▸ **Exercise requirements**: Every line of the entries below that mentions "Task" is to be copied out.

Input data START

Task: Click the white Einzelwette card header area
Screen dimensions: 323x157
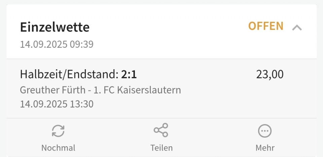Action: (x=162, y=32)
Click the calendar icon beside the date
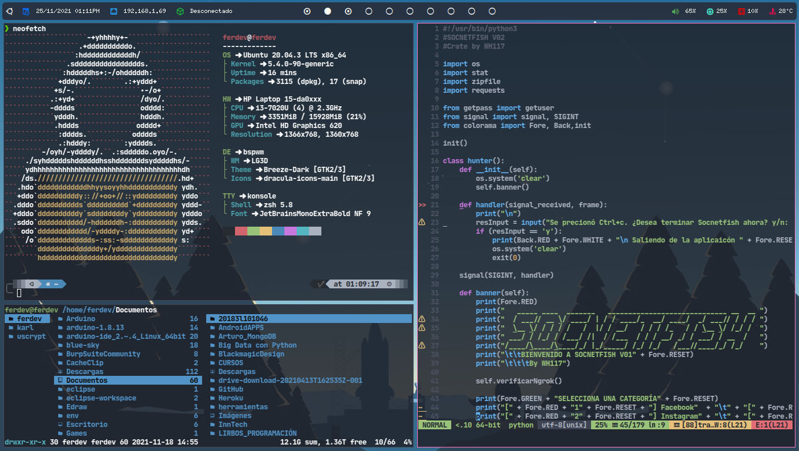Screen dimensions: 799x451 26,11
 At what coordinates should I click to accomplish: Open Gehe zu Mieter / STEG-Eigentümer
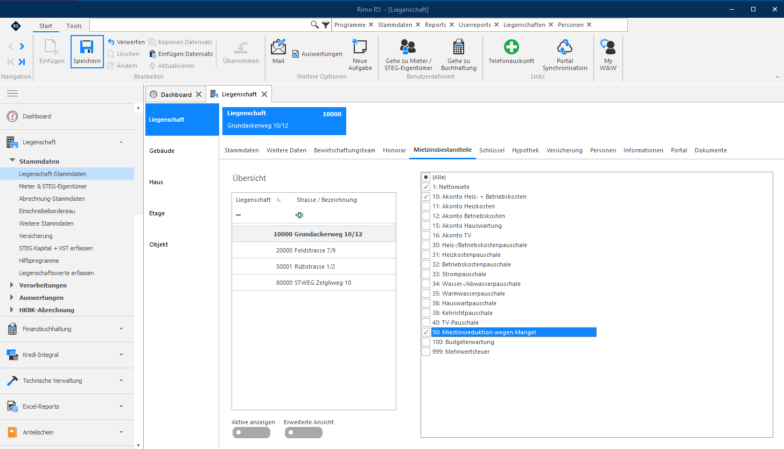pos(408,54)
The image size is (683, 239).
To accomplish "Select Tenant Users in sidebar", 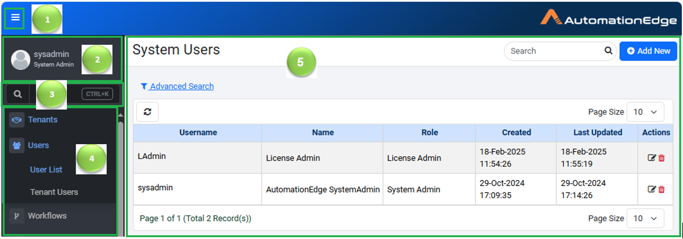I will tap(54, 192).
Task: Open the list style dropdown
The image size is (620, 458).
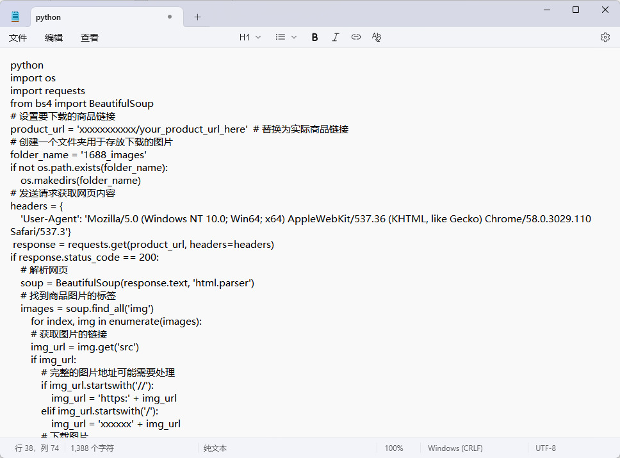Action: (x=286, y=37)
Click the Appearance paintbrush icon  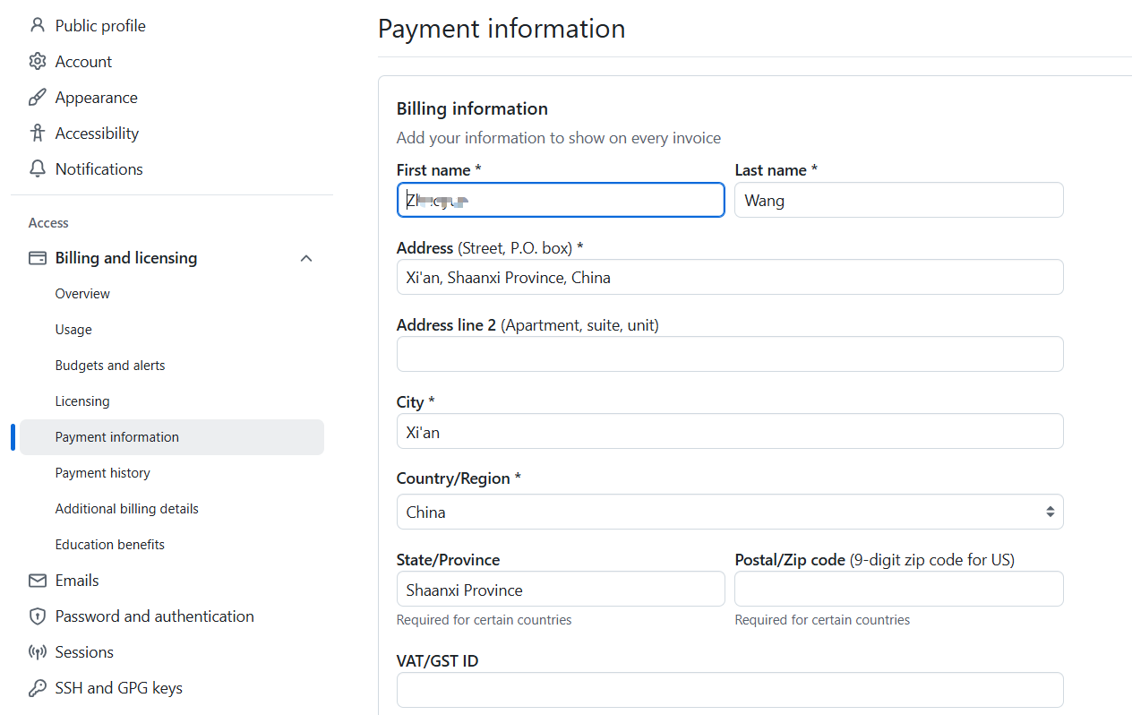(37, 97)
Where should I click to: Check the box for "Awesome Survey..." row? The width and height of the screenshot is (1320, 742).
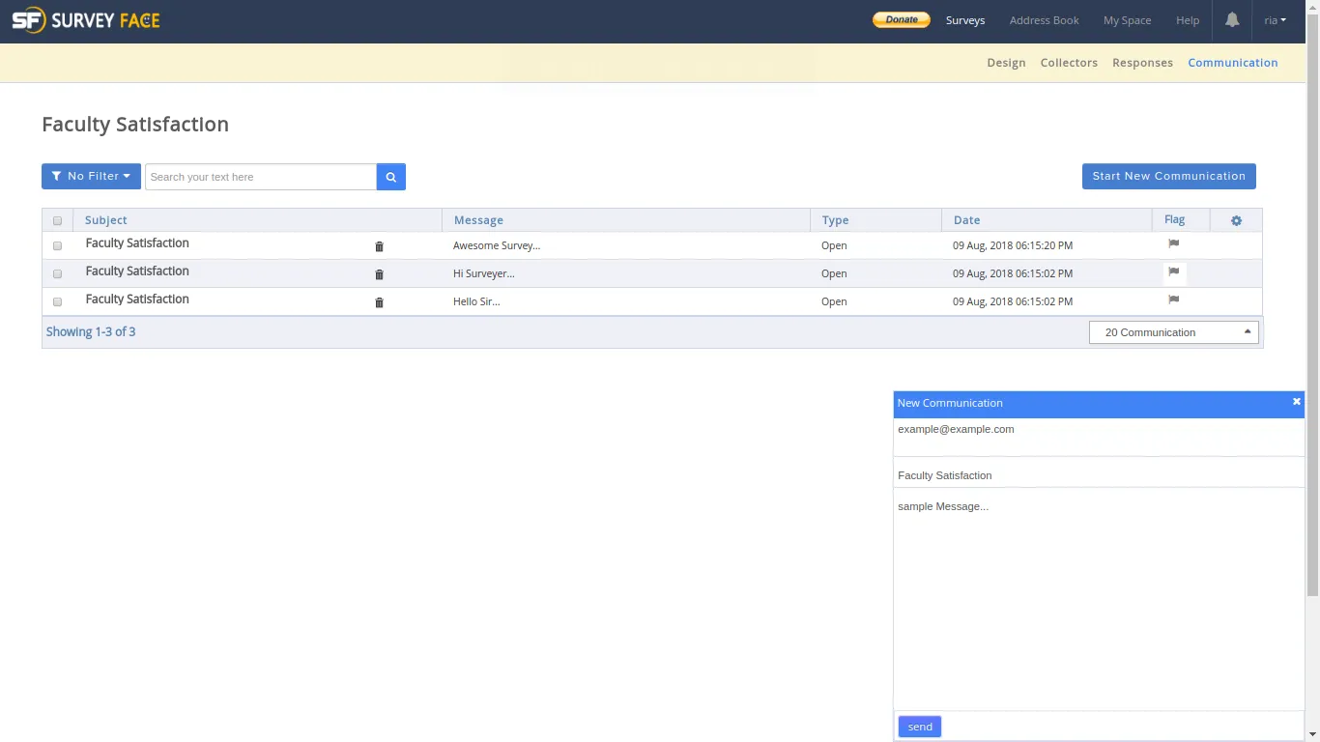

Input data END

▸ **Answer to this problem**:
Task: Click the white Einzelwette card header area
Task: Open the list style dropdown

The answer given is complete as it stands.